→ What the task requires
Would you copy every record exactly as it stands and drop the pictures?

→ Data shown
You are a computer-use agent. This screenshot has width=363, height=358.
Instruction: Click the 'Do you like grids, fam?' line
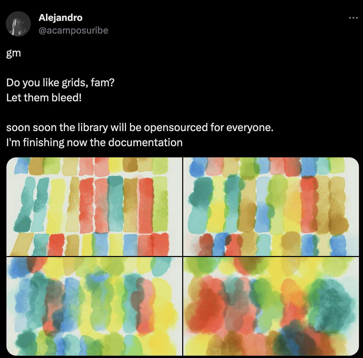[60, 82]
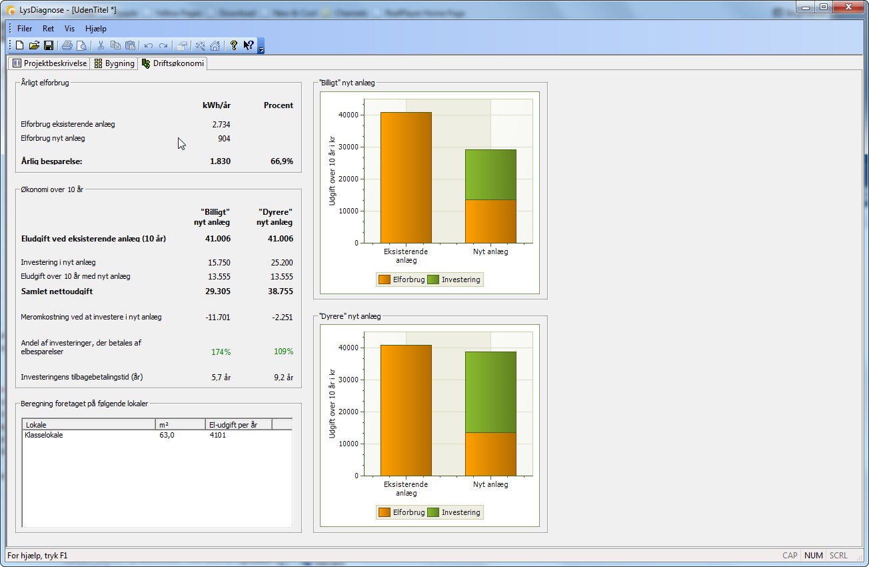Click the Cut scissors icon
This screenshot has height=567, width=869.
coord(101,45)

→ Expected answer
You are a computer-use agent. This screenshot has width=363, height=358.
Instruction: Click the 'Do you like grids, fam?' line
[60, 82]
Click the Cut scissors icon
This screenshot has height=567, width=869.
coord(101,45)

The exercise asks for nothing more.